A major disappointment in the first half was Franco’s performance. He sits at a .217 average and a .274 on-base percentage. That’s simply not good enough for a guy whose supposed to be a major producer in the lineup. He’s not off to a strong start in July, either, batting .200 in the nine games before the break. He’ll need to break out of that funk or else there will be talk about what to make of him moving forward; in fact, there’s already speculation he could be on the block come the trade deadline.
3. Will Aaron Nola keep rising?
To start, Nola opened 2-0 and looked to be finding his groove, but then came a frustrating May that saw him go 0-3 with a 5.63 ERA. He’s been a different pitcher since, though, especially in his last two starts. He went into the break with a 1.20 ERA and 17 strikeouts to just three walks in those final two outings. For a team where wins (and quality starts) are absent, Nola’s re-emergence is a welcomed sight. It’ll be a matter of if he can sustain that consistency, something he hasn’t quite done throughout his career.
4. Which prospects can we expect up in the second half?
It’s too tough to predict which guys get the call when the rosters expand September — players like Jorge Alfaro and Roman Quinn will certainly be among the group. If the team keeps up the poor play in July and August, however, will someone like Scott Kingery or Rhys Hoskins get the call-up before September? It seems more likely that Hoskins would get a shot over Kingery. During the Futures Game, Hoskins told reporters that “I’m ready” to play in the big leagues; the confidence is there, now it’s a matter of when not if. Unfortunately, the Phillies lean more conservative in their handling of prospects. That being said, it may just be too hard to keep Hoskins down in Triple-A for another month.

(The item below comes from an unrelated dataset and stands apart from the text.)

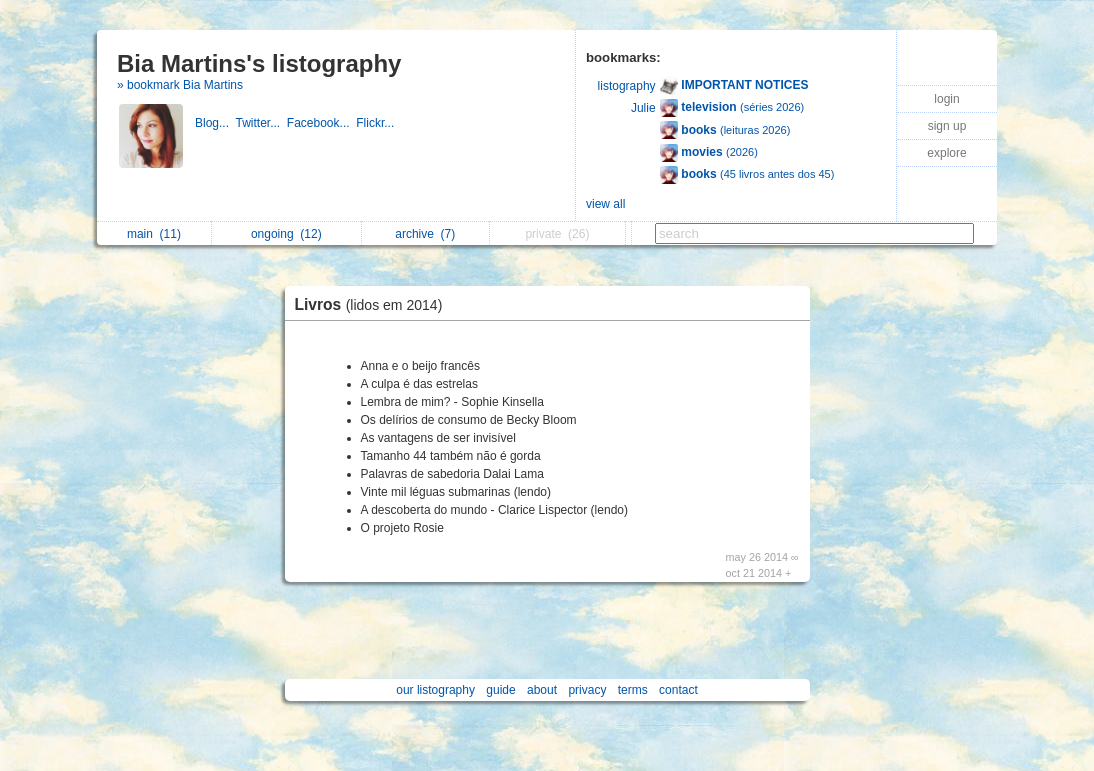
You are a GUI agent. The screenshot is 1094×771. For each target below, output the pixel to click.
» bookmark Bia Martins (180, 85)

5. Just how bad can this thing get?
This is a question fans hate to ask, but it’s looking more and more like this Phillies team is headed for the worst record in baseball as things don’t appear to be getting better anytime soon. Their 29 wins are the fewest in baseball with the next closest being San Francisco with 34. At the pace they’re going, the Phillies are flirting with 108-110 losses, which would come awfully close to their worst season ever when they lost 111 games in 1941.